Organisatiebeleid De school ontwikkelt en voert een beleid, waarbij participatie en dialoog belangrijk zijn. 'Samen school maken' krijgt almaar meer vorm door de groeiende stabiliteit van het team. Ouders worden degelijk geïnformeerd en sterk betrokken bij de schoolorganisatie. Verregaande engagementen van ouders en vrijwilligers schragen het project. De school staat open voor externe vragen en verwachtingen en speelt daar geregeld op in. Ze stimuleert vernieuwing, reflectie en expertisedeling tussen de teamleden. Hiervoor werkt ze gestaag aan weloverwogen prioriteiten. De school werkt samen met anderen om de onderwijsleerpraktijk en de schoolwerking te versterken. Ze communiceert frequent, transparant en doelgericht over haar werking met interne en externe belanghebbenden.

(6)

Onderwijskundig beleid De school ontwikkelt vanuit haar visie de kwaliteit van haar onderwijsleerpraktijk. De maximale benutting van het lestijdenpakket, de aandacht voor zorg op maat, het betekenisvol leren, het gezamenlijk kringmoment en de rondes zijn belangrijke accenten in de onderwijskundige werking. De thema- en projectmatige aanpak zorgen voor veel samenhang binnen en tussen de leergebieden. De school geeft de onderwijsleerpraktijk en de professionalisering vorm aan de hand van veelal informele afspraken. Er liggen nog uitdagingen in het maken van functionele en doelgerichte afspraken, die de graduele lijn kunnen versterken. Het team kan deze zorgvuldig prioriteren en verankeren. De teamleden mogen leren uit fouten bij de uitwerking van een eigen onderwijskundig aanbod. Teamleden betonen een groot engagement om daar voor te gaan. De directeur en de zorgcoördinator bewaken samen met alle teamleden de te varen koers.

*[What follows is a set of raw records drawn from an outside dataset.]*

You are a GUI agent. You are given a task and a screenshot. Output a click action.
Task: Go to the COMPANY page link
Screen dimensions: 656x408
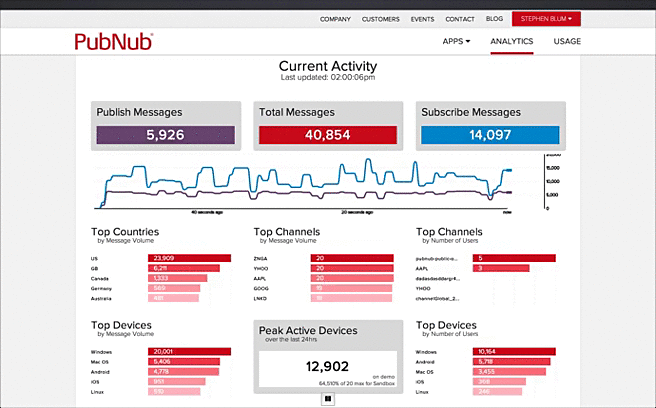pos(335,19)
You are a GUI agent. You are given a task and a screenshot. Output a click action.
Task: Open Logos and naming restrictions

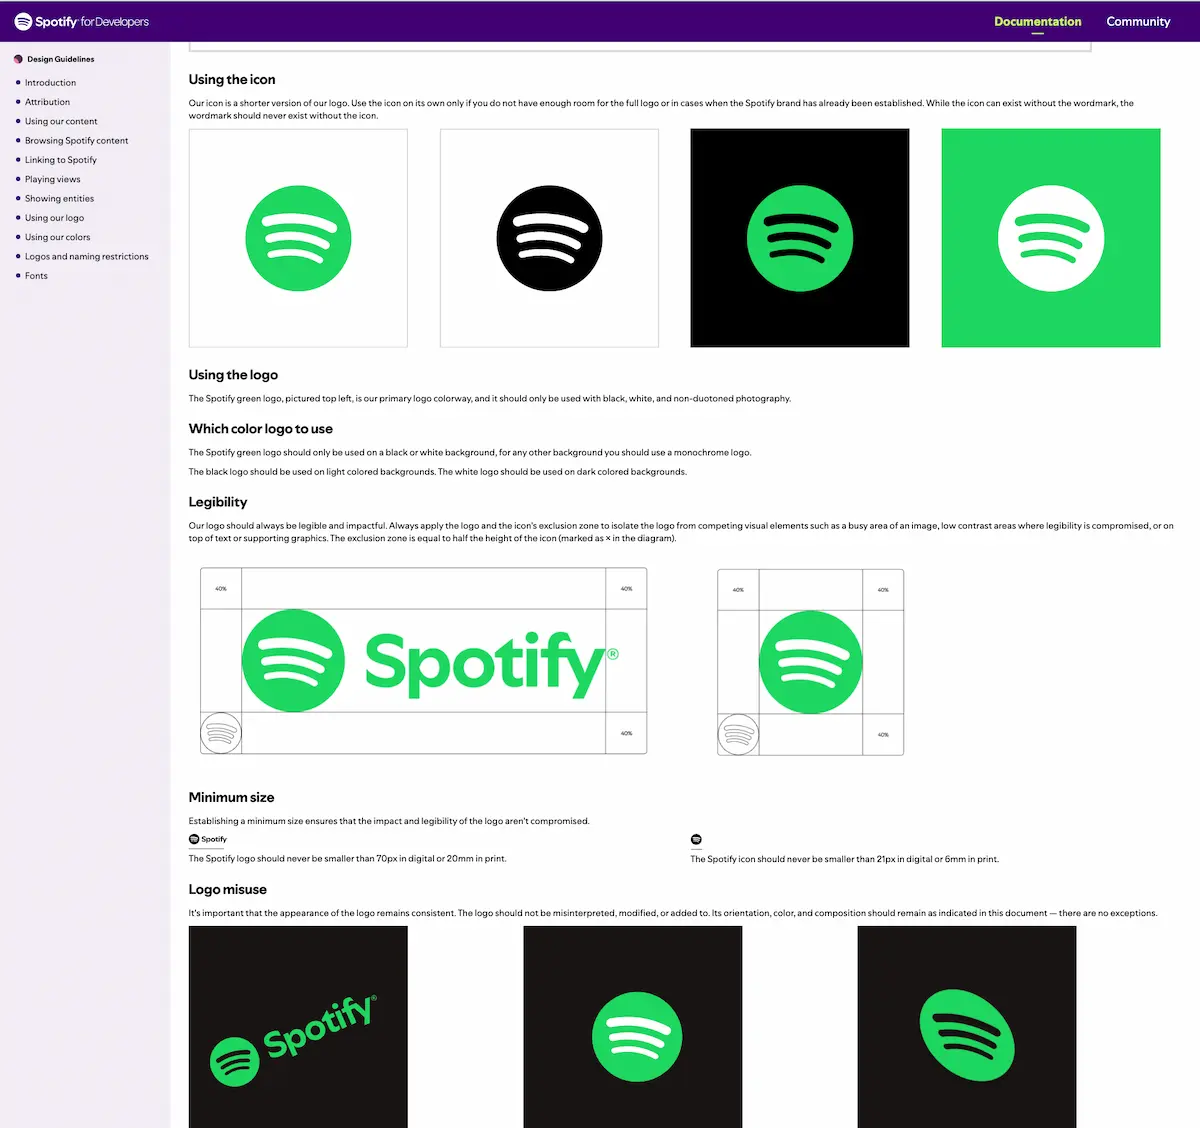pos(86,257)
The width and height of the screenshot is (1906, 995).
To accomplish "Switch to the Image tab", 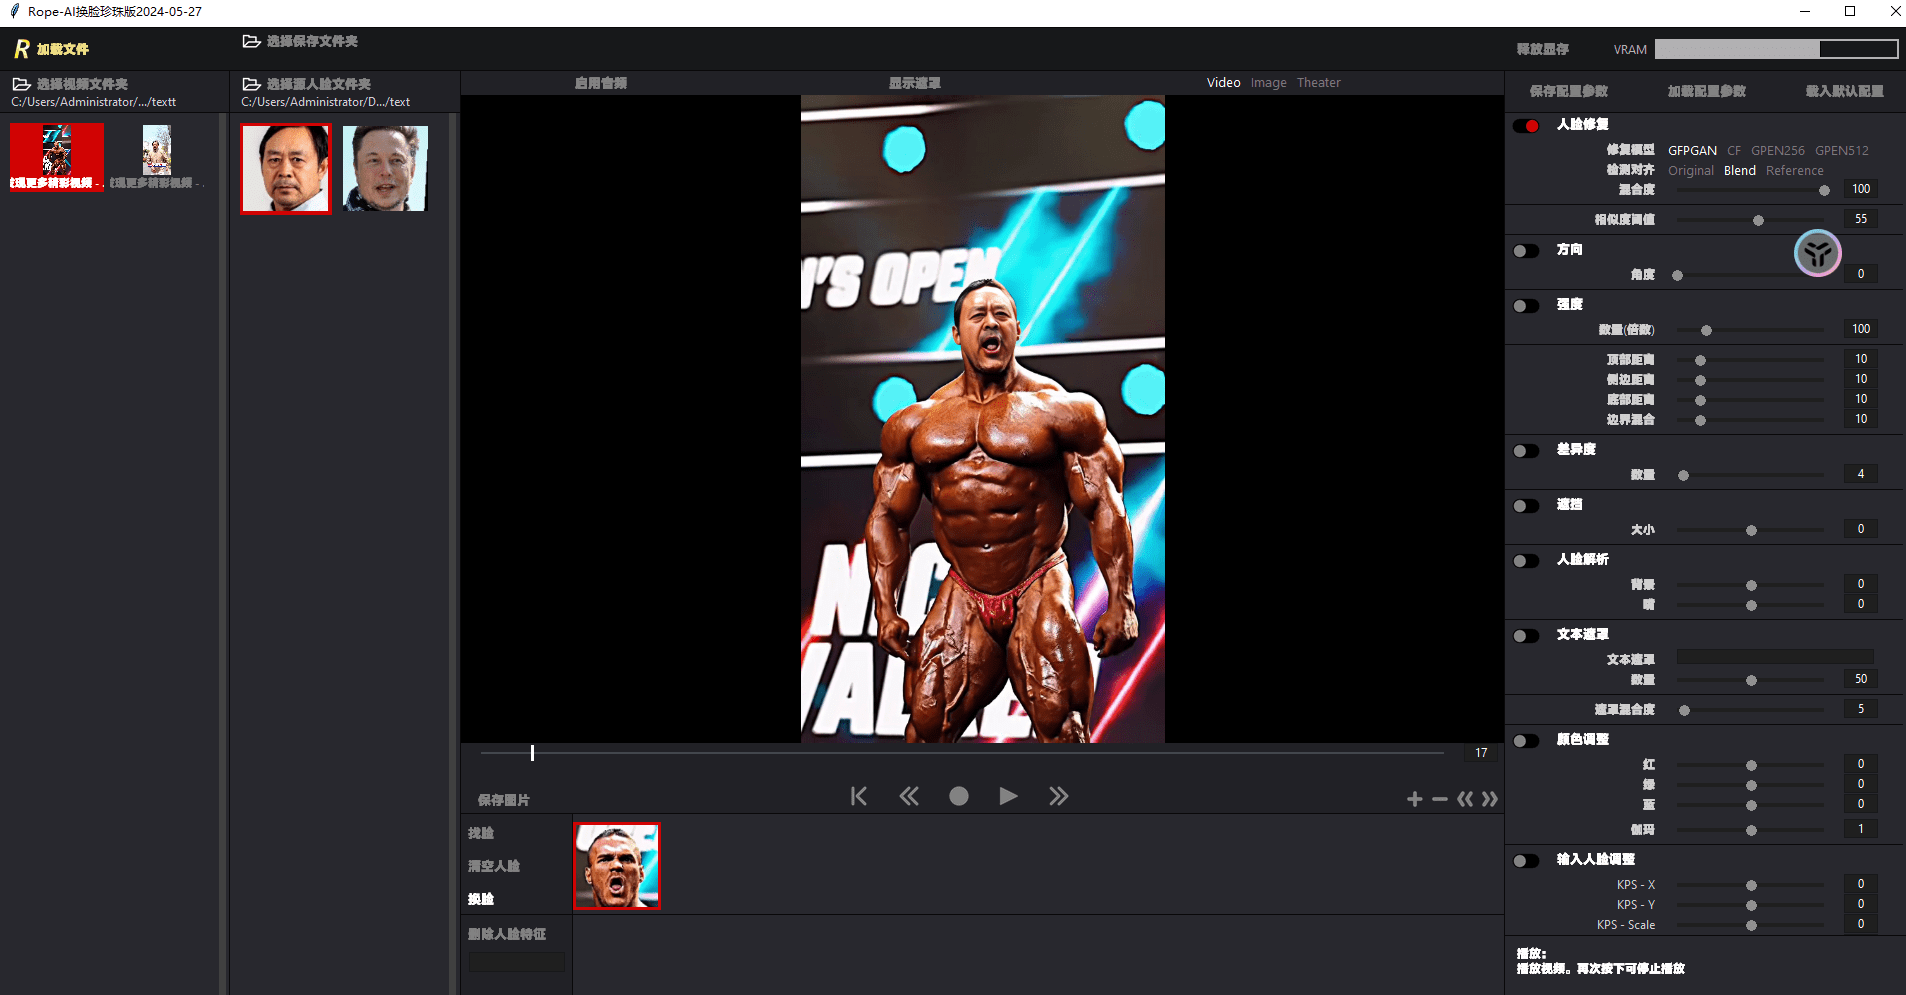I will point(1268,83).
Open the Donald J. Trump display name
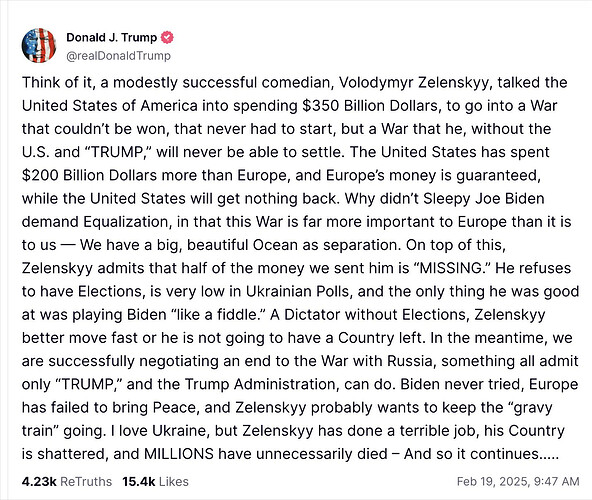Image resolution: width=592 pixels, height=500 pixels. pos(111,37)
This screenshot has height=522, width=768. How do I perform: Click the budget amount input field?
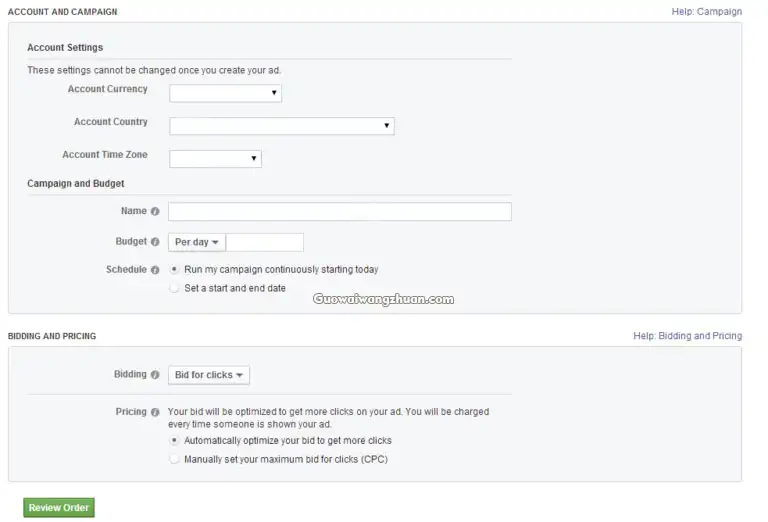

Systematische evaluatie van

de kwaliteit De school evalueert systematisch verschillende aspecten van de schoolwerking.

De nog vrij jonge school herbront en evalueert zo goed als permanent haar werking vanuit het eigen opvoedingsproject. Op regelmatige basis betrekt ze ook ouders en leerlingen om haar werking te bevragen. Hierop stuurt ze haar praktijk bij, neemt nieuwe initiatieven en communiceert hierover met alle stakeholders.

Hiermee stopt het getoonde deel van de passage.